" Pas de rideaux, une entrée en scène côté public et un large plateau où les comédiens sont aussi spectateurs à tour de rôle. Très vite le ton est donné quand une musique rock’n’roll retentit et que les célèbres vers d’Orsino qui ouvrent la pièce.
Le texte ... on le coupe, on le tord, on le retourne, on l’enrichit … Pour aider le spectateur, un code couleur semble être activé, chaque personnage étant monochrome.

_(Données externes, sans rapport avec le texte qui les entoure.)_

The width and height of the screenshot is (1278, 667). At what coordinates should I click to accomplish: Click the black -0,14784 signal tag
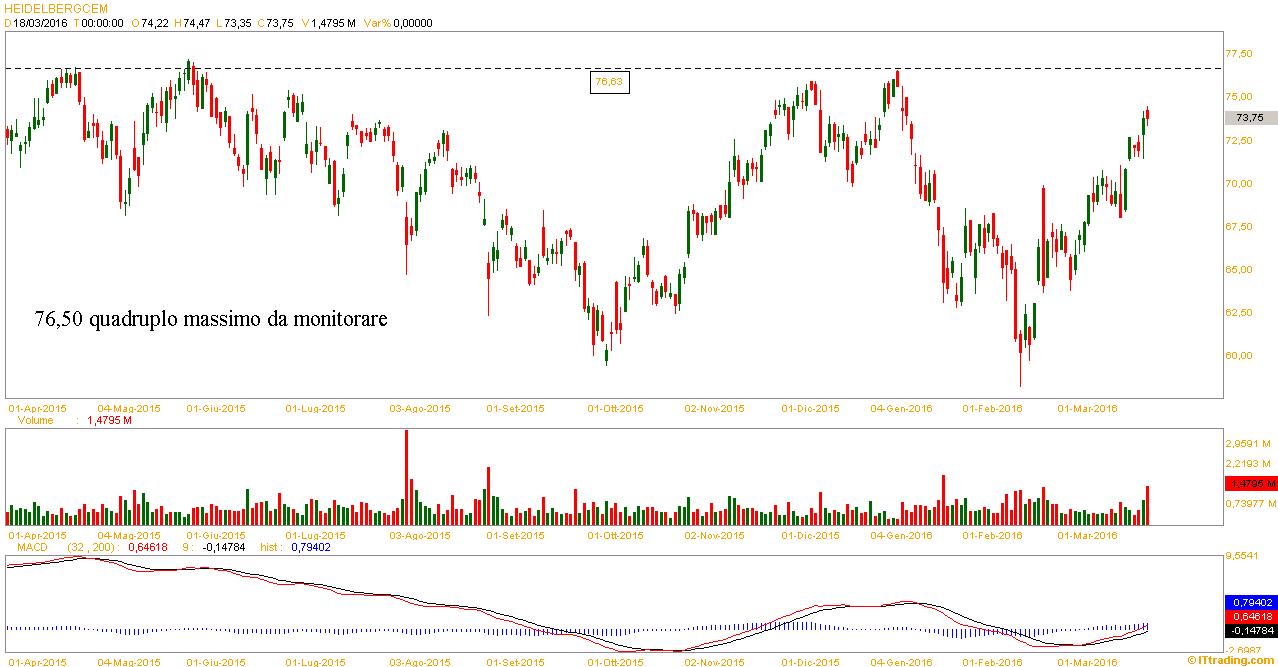pyautogui.click(x=1250, y=631)
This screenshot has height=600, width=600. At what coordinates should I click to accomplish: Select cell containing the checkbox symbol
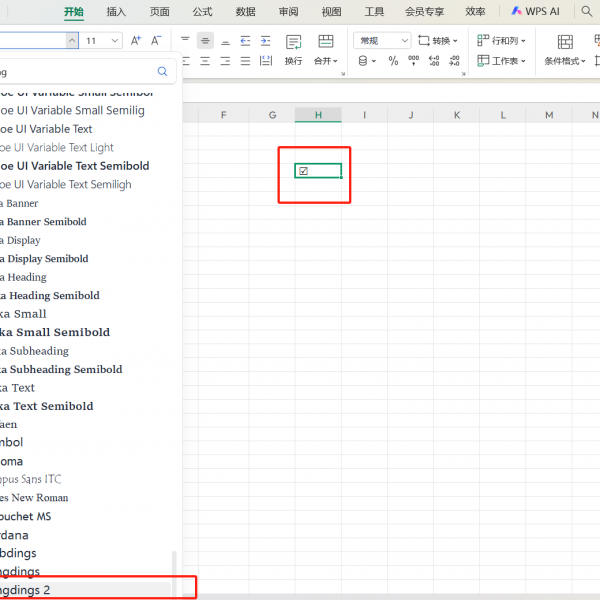tap(318, 171)
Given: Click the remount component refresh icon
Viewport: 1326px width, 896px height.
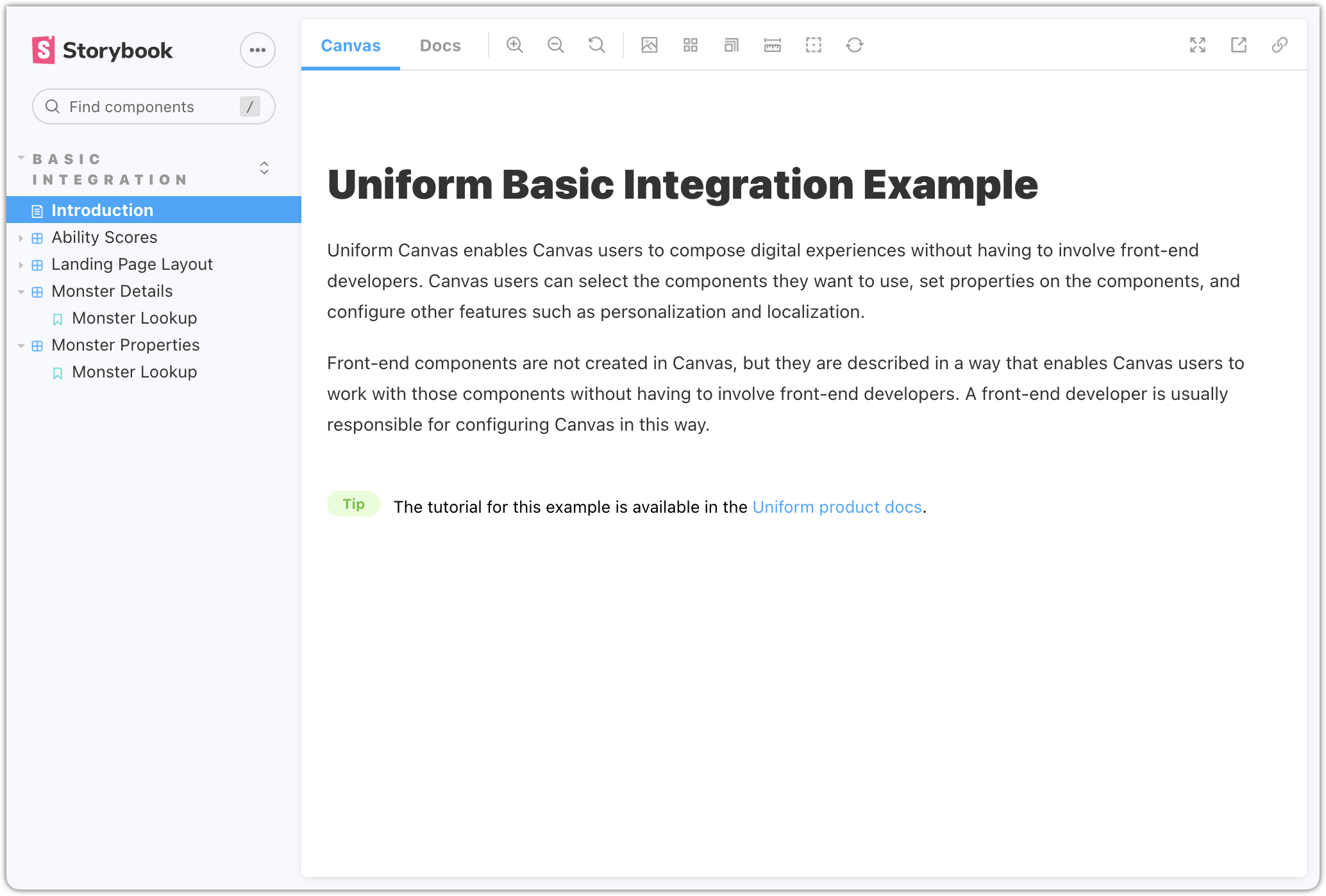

Ainsi chez le duc Orsino, c’est les couleurs chaudes qui dominent, tandis que chez Olivia ce sont logiquement les couleurs froides. Le Fou et Viola, déguisée en homme, sont en noirs et blancs, couleurs neutres qui correspondent à leur va-et-vient entre les deux demeures. Quant aux deux compères que sont Sir Andrew et Sir Toby, leurs atours complémentaires dessinent une grappe de raisin et sa feuille.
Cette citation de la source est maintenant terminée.